# PROBLEM TO WORK ON:
Using the data below, gather each line that includes the word "menu".

Stored records:
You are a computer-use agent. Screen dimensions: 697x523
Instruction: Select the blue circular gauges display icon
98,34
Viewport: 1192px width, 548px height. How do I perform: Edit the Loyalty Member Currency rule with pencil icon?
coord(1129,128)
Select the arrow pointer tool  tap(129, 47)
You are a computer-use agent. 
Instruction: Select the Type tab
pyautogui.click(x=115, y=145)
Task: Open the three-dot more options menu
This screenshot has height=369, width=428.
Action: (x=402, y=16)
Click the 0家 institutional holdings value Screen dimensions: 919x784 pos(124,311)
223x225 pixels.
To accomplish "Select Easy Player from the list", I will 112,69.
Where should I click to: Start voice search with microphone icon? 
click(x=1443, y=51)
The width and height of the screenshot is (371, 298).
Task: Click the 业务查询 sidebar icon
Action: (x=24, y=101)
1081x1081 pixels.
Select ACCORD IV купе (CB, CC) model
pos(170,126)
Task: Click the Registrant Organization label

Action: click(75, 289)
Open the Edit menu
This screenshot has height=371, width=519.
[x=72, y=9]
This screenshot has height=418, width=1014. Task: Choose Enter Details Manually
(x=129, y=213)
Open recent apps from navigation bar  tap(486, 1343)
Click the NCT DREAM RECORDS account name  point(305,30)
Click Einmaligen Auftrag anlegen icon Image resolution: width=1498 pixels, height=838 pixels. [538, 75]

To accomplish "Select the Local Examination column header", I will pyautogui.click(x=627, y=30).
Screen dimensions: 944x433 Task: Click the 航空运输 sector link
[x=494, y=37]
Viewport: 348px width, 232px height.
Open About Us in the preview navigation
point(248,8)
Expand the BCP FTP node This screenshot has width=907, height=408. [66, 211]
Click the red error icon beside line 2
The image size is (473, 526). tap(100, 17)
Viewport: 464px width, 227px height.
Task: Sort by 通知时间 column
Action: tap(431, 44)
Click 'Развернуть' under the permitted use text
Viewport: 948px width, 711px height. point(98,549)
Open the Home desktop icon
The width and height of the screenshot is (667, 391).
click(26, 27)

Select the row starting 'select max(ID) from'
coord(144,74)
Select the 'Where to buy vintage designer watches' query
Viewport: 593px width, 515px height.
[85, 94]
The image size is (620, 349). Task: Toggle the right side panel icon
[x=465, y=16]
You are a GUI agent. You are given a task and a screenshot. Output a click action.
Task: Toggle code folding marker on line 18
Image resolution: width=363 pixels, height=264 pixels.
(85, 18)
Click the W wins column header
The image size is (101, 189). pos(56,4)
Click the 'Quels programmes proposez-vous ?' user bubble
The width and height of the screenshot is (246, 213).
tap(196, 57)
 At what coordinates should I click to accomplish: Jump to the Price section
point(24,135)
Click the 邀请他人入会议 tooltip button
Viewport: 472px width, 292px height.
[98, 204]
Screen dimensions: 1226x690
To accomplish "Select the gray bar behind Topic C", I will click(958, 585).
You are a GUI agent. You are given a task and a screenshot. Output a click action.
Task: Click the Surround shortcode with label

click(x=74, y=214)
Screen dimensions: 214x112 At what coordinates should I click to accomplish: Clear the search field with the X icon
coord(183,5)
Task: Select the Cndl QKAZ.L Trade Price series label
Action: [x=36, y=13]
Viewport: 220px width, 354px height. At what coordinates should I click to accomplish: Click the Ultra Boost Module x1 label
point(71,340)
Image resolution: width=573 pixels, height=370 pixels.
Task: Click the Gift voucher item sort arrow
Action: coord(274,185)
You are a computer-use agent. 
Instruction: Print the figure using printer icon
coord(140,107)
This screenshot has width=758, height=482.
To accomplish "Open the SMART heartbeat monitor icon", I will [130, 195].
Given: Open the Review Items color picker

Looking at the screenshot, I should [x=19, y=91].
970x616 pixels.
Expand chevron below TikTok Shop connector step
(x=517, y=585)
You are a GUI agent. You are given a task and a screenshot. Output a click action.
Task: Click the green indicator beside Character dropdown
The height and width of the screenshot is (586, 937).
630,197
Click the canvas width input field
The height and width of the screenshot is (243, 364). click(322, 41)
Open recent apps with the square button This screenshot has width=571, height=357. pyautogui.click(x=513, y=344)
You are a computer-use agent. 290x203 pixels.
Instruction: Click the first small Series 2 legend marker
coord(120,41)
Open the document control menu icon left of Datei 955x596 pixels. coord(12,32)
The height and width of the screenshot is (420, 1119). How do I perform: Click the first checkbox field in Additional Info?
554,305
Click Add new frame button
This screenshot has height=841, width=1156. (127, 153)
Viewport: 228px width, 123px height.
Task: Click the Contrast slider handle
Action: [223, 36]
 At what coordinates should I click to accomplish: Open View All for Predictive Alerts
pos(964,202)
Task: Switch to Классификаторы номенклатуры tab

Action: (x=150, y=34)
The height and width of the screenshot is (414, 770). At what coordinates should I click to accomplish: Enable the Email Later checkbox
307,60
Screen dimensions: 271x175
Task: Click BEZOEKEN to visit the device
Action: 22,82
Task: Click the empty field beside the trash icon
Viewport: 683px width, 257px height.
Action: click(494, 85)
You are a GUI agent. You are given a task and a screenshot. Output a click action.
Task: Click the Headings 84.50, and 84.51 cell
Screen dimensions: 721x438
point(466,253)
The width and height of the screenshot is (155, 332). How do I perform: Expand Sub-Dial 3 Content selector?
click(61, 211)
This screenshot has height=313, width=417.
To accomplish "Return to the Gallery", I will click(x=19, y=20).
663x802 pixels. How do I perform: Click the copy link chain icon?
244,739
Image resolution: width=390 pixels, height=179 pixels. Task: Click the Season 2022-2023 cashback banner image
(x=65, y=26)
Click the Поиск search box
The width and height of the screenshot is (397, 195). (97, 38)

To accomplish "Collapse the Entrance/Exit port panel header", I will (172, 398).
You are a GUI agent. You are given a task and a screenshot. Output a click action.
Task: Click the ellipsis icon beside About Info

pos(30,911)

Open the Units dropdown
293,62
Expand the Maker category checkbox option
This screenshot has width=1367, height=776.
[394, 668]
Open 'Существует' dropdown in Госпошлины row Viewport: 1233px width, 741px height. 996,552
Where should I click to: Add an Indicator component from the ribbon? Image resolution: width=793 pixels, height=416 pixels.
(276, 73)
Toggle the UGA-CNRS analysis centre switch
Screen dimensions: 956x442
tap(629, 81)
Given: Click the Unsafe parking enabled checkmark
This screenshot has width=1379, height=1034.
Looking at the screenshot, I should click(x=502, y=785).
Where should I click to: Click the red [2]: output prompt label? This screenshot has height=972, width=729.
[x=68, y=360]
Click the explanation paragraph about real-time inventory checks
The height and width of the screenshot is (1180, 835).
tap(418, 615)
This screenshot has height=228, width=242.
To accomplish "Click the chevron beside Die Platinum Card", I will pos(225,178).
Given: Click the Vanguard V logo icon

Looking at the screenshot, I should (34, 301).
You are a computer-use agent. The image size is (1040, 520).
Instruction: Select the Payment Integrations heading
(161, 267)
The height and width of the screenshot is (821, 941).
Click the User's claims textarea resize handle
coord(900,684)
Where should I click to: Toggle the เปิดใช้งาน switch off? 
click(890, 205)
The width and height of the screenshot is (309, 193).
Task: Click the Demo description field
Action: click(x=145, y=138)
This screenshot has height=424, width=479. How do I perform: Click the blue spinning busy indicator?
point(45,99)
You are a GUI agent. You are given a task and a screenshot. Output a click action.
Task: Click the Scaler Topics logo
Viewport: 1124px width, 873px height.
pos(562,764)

# EXERCISE ANSWER:
Task: Open the three-dot more options menu
Open the Edit menu
Open the document control menu icon left of Datei 955x596 pixels. coord(12,32)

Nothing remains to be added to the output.